Read through the listing below, and copy every line where the string "Virginity" appears.

» **Data listing**:

....

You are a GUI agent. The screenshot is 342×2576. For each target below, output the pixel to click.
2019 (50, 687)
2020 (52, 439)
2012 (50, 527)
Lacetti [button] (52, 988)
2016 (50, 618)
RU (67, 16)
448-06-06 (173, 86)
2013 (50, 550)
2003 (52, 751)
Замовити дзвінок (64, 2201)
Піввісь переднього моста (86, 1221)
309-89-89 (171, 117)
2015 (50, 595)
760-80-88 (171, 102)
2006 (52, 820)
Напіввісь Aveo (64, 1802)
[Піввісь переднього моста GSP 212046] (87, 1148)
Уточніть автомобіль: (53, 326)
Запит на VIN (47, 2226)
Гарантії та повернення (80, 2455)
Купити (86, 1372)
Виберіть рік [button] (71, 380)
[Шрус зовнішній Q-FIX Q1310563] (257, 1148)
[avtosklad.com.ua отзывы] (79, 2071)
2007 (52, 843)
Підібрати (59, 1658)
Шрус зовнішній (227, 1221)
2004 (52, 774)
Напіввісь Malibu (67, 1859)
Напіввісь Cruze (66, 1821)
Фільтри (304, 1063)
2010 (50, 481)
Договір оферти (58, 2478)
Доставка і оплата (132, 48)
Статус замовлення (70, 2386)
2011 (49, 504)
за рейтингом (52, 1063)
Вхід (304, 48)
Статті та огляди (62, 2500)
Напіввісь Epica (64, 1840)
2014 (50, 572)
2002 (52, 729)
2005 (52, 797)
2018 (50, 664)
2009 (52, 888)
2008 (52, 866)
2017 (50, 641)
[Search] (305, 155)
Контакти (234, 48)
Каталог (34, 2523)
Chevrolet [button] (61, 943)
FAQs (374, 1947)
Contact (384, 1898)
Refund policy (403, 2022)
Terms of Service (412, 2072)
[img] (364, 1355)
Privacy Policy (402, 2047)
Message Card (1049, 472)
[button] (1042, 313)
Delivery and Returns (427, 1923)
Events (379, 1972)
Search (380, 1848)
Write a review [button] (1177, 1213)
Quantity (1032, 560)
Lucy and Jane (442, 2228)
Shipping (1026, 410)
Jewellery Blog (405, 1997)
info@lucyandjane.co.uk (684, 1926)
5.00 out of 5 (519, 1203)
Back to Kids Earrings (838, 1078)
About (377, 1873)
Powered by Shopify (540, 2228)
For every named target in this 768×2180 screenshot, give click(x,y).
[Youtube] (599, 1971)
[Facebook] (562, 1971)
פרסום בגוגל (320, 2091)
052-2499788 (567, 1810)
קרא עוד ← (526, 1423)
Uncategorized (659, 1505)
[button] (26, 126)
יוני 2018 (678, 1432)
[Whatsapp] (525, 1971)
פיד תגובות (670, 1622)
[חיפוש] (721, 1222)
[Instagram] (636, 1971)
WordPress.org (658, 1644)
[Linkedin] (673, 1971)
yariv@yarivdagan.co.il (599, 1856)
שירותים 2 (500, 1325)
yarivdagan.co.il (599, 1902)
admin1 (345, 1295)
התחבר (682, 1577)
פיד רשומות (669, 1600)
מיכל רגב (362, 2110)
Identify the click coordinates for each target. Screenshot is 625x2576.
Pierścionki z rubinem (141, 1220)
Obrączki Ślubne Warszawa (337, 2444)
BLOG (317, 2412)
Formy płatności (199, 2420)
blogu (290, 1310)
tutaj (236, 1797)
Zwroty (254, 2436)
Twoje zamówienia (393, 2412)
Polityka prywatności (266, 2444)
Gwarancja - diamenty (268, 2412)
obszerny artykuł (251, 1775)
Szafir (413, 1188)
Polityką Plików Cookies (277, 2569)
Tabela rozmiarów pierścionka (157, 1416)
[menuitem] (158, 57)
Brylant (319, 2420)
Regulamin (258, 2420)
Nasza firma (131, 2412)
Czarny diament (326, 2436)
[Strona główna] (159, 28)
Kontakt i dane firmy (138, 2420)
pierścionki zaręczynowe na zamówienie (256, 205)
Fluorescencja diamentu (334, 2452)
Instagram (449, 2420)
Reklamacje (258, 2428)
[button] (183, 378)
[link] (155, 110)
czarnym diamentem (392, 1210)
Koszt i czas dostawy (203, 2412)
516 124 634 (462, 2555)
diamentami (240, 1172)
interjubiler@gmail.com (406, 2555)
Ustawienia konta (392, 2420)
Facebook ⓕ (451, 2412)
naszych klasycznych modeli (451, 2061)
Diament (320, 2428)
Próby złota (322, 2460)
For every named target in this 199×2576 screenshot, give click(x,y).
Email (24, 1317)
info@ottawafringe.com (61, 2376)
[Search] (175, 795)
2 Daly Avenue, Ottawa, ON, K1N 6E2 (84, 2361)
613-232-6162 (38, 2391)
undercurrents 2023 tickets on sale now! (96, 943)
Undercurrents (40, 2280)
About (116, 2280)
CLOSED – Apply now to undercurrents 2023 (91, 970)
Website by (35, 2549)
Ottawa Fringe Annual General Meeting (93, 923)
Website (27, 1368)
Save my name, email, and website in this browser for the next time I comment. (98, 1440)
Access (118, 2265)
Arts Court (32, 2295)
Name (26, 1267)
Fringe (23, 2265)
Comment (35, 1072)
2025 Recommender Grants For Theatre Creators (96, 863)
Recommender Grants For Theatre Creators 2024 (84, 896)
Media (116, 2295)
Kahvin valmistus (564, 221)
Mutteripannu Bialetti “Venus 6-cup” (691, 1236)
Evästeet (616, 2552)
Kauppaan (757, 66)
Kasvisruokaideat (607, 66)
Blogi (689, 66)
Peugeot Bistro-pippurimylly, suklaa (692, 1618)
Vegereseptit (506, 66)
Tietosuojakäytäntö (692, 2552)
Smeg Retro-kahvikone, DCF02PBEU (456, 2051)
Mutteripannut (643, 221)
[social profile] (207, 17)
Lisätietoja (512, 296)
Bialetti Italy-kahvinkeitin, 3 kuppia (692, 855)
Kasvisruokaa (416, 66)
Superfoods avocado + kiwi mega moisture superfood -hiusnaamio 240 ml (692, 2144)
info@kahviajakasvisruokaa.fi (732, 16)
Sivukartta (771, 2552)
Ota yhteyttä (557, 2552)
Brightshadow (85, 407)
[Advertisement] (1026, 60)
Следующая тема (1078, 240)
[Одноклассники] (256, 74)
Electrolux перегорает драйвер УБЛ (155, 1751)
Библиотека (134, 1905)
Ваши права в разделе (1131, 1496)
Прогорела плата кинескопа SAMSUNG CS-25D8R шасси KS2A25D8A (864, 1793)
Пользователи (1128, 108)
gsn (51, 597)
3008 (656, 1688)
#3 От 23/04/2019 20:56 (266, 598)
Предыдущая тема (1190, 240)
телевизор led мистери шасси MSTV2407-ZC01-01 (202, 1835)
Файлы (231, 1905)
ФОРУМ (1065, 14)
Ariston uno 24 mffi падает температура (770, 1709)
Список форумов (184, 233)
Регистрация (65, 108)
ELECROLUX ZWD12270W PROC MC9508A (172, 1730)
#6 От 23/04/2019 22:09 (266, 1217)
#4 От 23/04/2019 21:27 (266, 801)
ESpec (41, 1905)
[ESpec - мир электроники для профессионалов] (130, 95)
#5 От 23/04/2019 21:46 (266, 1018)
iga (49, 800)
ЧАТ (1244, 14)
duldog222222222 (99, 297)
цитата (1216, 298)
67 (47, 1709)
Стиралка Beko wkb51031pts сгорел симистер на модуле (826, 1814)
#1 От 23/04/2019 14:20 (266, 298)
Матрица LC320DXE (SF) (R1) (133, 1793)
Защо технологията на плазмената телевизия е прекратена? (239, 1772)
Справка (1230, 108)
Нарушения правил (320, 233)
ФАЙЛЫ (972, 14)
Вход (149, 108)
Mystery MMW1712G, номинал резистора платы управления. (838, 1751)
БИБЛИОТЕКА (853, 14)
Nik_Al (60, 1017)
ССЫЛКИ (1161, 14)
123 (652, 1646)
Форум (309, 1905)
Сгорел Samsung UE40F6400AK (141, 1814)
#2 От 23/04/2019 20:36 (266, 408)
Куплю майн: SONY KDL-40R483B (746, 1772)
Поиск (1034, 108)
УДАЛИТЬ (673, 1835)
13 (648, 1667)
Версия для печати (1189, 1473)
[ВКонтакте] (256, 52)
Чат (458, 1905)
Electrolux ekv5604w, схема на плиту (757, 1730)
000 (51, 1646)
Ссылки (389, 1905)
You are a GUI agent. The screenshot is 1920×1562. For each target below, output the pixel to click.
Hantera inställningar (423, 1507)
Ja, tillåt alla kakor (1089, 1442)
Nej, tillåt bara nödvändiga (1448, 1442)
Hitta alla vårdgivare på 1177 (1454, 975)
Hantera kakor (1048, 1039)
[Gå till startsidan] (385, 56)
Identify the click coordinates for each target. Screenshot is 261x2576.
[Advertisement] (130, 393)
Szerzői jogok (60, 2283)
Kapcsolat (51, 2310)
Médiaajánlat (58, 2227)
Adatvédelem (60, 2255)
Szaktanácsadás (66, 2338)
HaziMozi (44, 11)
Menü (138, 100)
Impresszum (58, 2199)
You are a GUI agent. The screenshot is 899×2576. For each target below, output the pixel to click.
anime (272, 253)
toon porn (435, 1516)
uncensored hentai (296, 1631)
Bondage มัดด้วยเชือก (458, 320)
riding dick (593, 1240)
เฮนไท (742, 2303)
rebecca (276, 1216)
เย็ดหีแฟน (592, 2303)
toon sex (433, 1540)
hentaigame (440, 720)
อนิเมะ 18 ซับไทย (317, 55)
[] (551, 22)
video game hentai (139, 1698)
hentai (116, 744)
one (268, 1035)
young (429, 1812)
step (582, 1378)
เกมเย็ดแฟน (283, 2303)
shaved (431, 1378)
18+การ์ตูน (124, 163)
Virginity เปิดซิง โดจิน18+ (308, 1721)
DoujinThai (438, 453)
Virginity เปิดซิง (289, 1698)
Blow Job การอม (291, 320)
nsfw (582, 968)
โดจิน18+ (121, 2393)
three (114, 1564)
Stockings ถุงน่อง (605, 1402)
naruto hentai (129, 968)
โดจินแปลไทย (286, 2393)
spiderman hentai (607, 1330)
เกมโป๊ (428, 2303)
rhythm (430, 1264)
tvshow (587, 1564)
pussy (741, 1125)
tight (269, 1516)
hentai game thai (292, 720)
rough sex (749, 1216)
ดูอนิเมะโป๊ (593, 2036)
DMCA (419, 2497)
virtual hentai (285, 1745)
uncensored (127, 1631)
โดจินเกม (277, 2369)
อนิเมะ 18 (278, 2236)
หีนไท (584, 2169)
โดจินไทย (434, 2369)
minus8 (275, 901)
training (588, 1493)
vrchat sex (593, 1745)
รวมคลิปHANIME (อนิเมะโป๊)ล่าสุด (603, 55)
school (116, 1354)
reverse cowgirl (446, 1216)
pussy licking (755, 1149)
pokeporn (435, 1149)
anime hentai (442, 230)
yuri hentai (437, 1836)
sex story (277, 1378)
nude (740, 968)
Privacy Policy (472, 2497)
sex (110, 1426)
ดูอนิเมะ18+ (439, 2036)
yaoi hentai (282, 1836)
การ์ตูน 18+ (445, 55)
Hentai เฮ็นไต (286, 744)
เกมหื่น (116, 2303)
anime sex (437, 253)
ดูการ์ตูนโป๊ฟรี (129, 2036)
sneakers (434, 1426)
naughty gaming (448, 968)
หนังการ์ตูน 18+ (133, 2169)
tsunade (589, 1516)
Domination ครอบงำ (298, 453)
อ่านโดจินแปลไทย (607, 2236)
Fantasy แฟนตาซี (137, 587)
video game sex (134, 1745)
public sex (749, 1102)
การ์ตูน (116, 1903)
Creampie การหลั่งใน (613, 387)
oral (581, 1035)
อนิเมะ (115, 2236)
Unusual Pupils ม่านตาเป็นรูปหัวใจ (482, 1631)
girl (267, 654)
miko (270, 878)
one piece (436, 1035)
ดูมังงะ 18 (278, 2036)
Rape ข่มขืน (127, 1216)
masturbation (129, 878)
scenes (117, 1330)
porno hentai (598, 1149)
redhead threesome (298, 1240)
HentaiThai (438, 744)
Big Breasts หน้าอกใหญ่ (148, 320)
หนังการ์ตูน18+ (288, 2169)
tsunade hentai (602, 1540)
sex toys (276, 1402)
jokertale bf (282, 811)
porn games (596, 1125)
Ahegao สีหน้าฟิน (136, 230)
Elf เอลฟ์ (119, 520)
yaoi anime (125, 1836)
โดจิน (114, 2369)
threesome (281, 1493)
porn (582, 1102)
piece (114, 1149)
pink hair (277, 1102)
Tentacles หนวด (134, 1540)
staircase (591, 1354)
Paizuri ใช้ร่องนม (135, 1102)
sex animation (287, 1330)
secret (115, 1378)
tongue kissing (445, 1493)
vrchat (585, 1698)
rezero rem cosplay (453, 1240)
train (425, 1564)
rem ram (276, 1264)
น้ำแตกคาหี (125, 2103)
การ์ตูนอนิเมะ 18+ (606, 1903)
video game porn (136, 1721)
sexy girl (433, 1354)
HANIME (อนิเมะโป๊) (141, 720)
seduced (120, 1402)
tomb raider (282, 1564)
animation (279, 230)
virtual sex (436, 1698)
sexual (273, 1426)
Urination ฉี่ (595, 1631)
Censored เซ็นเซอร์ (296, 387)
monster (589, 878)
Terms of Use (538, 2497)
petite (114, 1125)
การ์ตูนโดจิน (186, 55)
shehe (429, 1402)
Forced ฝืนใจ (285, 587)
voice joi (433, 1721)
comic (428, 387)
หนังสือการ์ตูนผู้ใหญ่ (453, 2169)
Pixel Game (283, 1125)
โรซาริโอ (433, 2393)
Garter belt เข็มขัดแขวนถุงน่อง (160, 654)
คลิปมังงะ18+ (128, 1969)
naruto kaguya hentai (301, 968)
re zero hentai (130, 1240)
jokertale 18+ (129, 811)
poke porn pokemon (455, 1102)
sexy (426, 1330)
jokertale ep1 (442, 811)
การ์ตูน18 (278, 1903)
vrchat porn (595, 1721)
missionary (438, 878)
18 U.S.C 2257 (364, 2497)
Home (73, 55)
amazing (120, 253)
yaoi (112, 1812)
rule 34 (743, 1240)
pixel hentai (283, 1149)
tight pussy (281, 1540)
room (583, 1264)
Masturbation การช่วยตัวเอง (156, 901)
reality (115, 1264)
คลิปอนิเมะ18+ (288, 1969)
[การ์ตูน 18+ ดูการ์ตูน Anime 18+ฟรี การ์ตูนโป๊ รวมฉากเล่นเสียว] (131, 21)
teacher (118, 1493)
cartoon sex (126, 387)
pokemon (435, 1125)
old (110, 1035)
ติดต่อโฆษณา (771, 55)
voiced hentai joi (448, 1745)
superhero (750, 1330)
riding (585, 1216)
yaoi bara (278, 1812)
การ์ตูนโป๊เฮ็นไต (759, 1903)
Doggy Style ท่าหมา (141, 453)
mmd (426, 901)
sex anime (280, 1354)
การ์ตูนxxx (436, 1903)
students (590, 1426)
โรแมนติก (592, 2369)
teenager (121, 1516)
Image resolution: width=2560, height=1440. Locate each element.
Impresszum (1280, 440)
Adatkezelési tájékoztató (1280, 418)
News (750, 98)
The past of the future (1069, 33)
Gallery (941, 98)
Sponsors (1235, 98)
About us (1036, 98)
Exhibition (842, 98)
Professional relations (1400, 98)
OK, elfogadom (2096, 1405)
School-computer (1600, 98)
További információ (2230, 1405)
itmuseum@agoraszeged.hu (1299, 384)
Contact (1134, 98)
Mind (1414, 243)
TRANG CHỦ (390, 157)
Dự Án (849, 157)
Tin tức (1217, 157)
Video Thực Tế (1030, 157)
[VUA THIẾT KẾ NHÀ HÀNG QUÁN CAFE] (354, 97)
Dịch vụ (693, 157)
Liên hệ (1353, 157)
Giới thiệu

....

» **Your solution**:
Virginity เปิดซิง โดจิน18+ (308, 1721)
Virginity เปิดซิง (289, 1698)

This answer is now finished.